Iconoclast I (22:00), Charcoal on burned posters, 2012
ICONOCLAST IV, CHARCOAL ON BURNED POSTERS, 2012
Iconoclast VI, Charcoal on burned found posters, 2012
Iconoclast II, charcoal on burned found posters, 2012
Iconoclast VIII, Charcoal on burned found posters, 2012
Negative Aircraft (from the Iconostasis series), charcoal, varnish and Japanese paper on canvas, 2012
Homs (from the Iconostasis series), charcoal, varnish and Japanese paper on canvas, 2012
Negative White Flag (from the Iconostasis series), charcoal, varnish and Japanese paper on canvas, 2012
IKON explores the power invested in iconic images within contemporary culture and society, and consists of three interlinked parts: (1) “Iconoclast”, drawings made with charcoal on burned found posters, (2) “Iconostasis”, a multi-panel installation of drawings made with charcoal, varnish and Japanese paper, and (3) “Icon”, a performance which uses images from drawings and excerpts from speeches by the leaders of several Arab Spring countries.

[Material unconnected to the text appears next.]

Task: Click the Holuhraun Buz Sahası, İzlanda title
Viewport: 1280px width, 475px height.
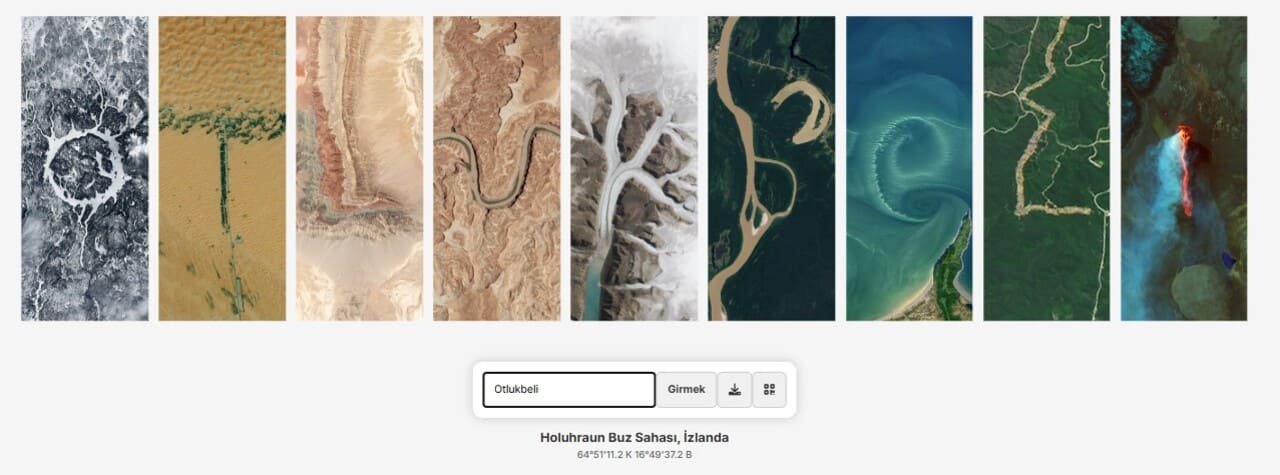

This project questions uses of signs that blur the boundaries between culture, politics and religion. On May 1, 2012 while hundreds of thousands of people filled the streets of Istanbul to speak out and demonstrate, Jeffrey Baykal-Rollins created a silent action by removing political statements hung on the city’s walls along with posters of popular culture events. The “Iconoclast” works were created by burning, deforming, and drawing upon these layers of iconic imagery from everyday social and political life, exploring the way certain signs become recycled again and again through different contexts. Highlighting the artist’s role as both image maker and iconoclast who challenges established dogmas and conventions, these drawings were eventually printed as posters and hung as a site-specific installation on the very same walls of the city from which the original material came.